Now I'd like to turn the call over to the operator for any questions.

(Operator Instructions). Jason Butler, JMP Securities.

First one, just on the Phase II trial for 101 in schizophrenia. Can you just walk us through the pairing assumptions for the primary endpoint? Are you powered for the total PANSS, or just the negative symptom subscale? Thanks.

Good morning, Jason. Remy speaking. So, technically the primary endpoint is negative symptoms. So the study is really powered for positive results on the negative symptoms. All the other parameters -- overall PANSS score, positive symptoms, cognition, sleep -- are definitely secondary endpoints.

Okay, great. And then are there any differences between the negative symptom subscale that you are using for this trial and the typical negative symptoms that we think about from the PANSS? Is it just the negative symptom component of the PANSS?

So, in fact, as you know, we are analyzing the negative symptoms in two ways. They can cause a typical way or the classical way, and the pentagonal way, which is based on a principal component analysis. In our case, the primary endpoint is a pentagonal score for a very simple reason: because our drug is probably having a much broader effect on [all the] negative symptoms, and the pentagonal score seems to represent much better the pathophysiology of the patients.

Great, thanks.

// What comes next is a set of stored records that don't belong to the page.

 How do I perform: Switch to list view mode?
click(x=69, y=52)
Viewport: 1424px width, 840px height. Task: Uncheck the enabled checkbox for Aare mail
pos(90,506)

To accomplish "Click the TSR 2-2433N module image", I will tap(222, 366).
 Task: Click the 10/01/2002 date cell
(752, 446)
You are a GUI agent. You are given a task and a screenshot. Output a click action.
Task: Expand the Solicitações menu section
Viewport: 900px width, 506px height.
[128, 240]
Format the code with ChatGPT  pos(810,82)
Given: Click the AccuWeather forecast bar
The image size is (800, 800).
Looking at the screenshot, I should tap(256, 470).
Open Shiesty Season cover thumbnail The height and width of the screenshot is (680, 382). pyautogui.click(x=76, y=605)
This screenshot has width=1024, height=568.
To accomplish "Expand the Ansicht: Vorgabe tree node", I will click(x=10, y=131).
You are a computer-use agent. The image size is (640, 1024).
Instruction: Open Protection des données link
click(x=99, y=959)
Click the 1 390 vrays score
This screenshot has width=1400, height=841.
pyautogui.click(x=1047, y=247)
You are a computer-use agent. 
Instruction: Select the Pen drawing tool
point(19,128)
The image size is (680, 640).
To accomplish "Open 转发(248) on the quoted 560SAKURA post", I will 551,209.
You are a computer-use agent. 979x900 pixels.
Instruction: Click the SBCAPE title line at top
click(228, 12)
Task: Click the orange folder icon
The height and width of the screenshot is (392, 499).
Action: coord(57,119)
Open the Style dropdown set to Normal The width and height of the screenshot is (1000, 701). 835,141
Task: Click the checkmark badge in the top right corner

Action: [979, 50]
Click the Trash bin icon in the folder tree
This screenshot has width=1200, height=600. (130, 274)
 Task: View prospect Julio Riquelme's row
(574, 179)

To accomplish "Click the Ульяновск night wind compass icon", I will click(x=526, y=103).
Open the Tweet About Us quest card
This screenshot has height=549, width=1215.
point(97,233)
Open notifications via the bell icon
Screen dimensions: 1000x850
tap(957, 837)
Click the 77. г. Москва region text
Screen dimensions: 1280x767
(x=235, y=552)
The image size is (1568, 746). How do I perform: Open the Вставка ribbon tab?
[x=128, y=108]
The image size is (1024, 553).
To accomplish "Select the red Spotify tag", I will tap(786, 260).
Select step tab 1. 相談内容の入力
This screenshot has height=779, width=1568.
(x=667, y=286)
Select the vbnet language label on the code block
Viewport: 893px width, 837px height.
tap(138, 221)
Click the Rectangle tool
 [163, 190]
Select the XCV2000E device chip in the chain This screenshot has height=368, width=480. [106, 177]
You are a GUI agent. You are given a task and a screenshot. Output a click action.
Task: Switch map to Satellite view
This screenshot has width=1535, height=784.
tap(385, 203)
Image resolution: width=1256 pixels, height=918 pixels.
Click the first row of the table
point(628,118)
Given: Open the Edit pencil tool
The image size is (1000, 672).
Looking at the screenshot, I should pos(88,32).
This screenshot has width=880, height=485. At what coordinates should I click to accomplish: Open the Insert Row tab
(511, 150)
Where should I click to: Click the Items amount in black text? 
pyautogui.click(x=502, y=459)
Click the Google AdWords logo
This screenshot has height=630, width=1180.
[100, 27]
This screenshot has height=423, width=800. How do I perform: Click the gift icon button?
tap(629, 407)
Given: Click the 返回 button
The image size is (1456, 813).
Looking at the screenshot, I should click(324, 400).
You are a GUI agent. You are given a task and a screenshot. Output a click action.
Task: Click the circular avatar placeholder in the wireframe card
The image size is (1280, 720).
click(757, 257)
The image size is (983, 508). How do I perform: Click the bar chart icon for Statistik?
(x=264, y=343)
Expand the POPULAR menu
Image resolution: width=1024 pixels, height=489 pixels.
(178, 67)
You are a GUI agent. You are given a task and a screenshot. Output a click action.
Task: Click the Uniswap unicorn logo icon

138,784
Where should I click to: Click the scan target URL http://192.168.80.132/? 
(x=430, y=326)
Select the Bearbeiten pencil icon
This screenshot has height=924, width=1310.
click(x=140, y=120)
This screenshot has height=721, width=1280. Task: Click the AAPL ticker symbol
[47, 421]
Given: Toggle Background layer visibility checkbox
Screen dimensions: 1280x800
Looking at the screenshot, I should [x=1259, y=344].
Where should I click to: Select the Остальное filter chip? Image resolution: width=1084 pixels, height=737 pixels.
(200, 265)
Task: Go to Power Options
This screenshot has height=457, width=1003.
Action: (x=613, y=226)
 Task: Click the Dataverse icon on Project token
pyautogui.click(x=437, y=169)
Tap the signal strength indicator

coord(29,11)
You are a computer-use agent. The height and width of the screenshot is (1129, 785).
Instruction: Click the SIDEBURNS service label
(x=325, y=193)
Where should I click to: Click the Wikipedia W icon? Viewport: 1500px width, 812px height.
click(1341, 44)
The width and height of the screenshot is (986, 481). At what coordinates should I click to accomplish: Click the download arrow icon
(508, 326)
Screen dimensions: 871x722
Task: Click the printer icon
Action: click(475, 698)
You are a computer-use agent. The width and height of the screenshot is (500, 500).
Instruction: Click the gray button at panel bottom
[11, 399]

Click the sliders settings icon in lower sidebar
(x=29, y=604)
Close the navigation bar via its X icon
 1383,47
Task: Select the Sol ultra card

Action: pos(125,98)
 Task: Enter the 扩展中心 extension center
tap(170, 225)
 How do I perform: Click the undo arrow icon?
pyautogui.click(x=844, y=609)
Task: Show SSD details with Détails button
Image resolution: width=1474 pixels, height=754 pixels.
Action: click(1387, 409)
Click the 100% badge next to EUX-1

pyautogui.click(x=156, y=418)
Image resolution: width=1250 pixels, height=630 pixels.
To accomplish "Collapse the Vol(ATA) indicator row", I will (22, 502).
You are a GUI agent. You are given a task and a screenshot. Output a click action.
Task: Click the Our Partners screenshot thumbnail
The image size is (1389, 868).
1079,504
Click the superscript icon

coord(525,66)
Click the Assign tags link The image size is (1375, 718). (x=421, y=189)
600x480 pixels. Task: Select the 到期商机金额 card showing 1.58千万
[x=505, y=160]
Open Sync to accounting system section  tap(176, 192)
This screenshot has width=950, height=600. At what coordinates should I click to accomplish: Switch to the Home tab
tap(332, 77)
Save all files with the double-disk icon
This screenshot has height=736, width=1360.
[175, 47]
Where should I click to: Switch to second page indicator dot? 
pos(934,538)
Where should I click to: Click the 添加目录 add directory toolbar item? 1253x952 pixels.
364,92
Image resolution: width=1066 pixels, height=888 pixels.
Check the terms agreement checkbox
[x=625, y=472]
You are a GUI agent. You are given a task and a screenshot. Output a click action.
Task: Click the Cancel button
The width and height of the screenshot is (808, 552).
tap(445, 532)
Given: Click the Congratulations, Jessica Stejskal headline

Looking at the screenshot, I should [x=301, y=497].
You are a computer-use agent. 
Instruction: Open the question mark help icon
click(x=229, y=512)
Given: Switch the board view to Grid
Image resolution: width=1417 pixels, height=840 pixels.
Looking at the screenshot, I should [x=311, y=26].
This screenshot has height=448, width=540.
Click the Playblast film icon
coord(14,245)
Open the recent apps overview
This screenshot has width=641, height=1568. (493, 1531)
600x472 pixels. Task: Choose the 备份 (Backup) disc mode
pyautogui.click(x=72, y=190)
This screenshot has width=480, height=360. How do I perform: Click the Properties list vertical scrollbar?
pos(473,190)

And then just a quick question on MIN-202. Can you just help us put into context the data we saw last week in terms of the antidepressant benefit relative to currently available antidepressants? And maybe provide some color on your comments about -- regarding the independent effects on depression that you saw versus just the derivative affect on sleep.

Yes, so this is obviously a very good question, and we are very excited about these results. So, what we have seen is when you are analyzing the Hamilton depression scale, excluding the sleep parameters, the effect on mood is maintained. So this confirms really very well that this effect is a direct effect on mood and not mediated via an effect on sleep.

Great. Thanks for taking the questions.

(Operator Instructions). And I'm not showing any further questions.

I'd like to turn the call back to William Boni for closing remarks.

Thank you, everyone, for participating on the call today. And please don't hesitate to give me a call directly with any questions, or to follow up on the press release issued today or the press release issued on Friday. Thank you very much.

Ladies and gentlemen, thank you for participating in today's conference. This does conclude the program. You may all disconnect. Everyone have a great day.